Required action:
Return the data exactly, with all pictures removed.

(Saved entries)
● ● ● ●

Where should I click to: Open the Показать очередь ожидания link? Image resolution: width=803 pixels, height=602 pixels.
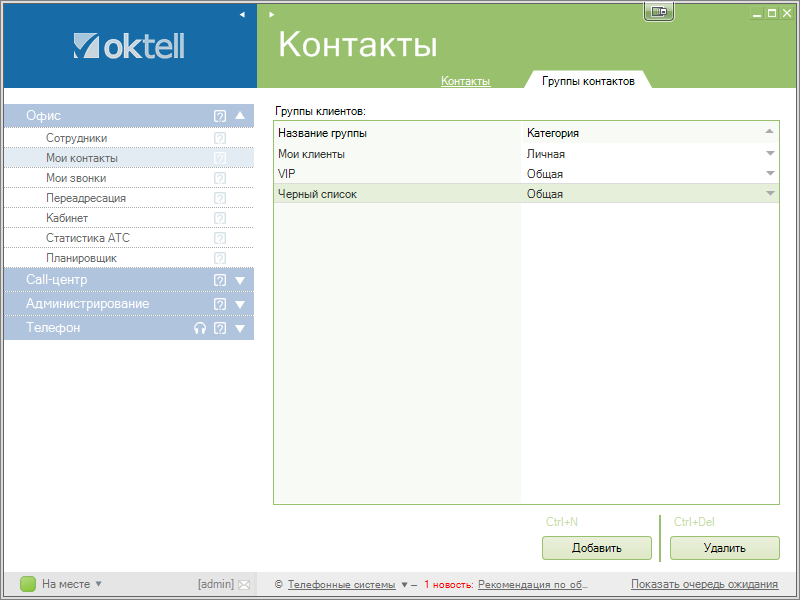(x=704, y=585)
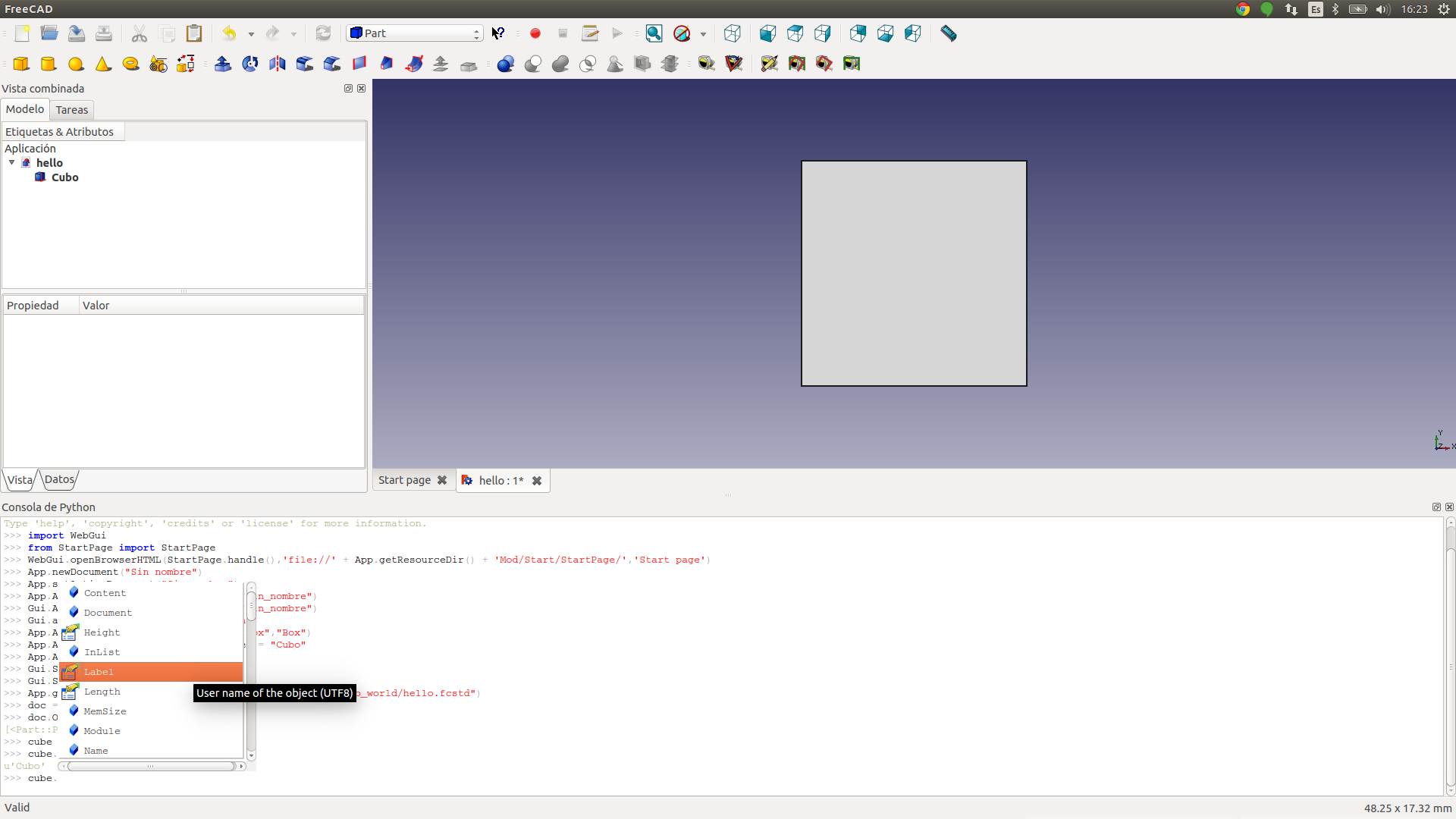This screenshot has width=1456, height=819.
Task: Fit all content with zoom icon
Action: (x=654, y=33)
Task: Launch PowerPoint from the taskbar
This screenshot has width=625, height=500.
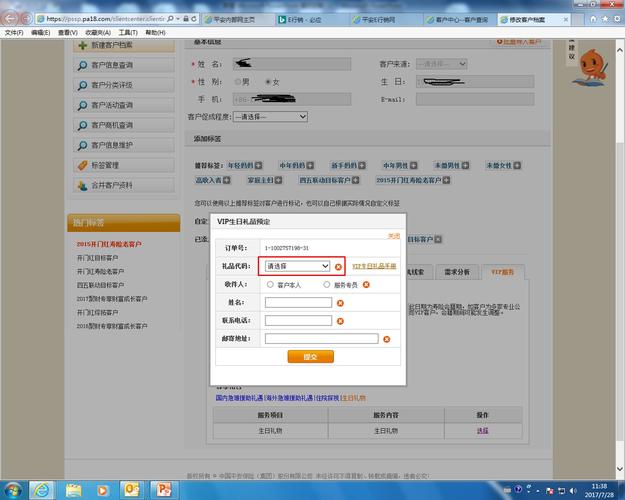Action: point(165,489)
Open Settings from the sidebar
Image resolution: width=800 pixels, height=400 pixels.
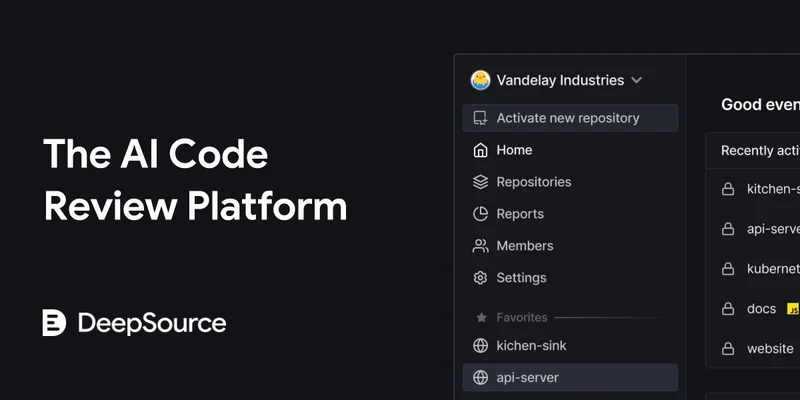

● ● ● ●

Written answer:
Where should I click to: Open the Показать очередь ожидания link? Image resolution: width=803 pixels, height=602 pixels.
(x=704, y=585)
This screenshot has width=1456, height=819.
Task: Fit all content with zoom icon
Action: (x=654, y=33)
Task: Launch PowerPoint from the taskbar
This screenshot has width=625, height=500.
Action: point(165,489)
Open Settings from the sidebar
Image resolution: width=800 pixels, height=400 pixels.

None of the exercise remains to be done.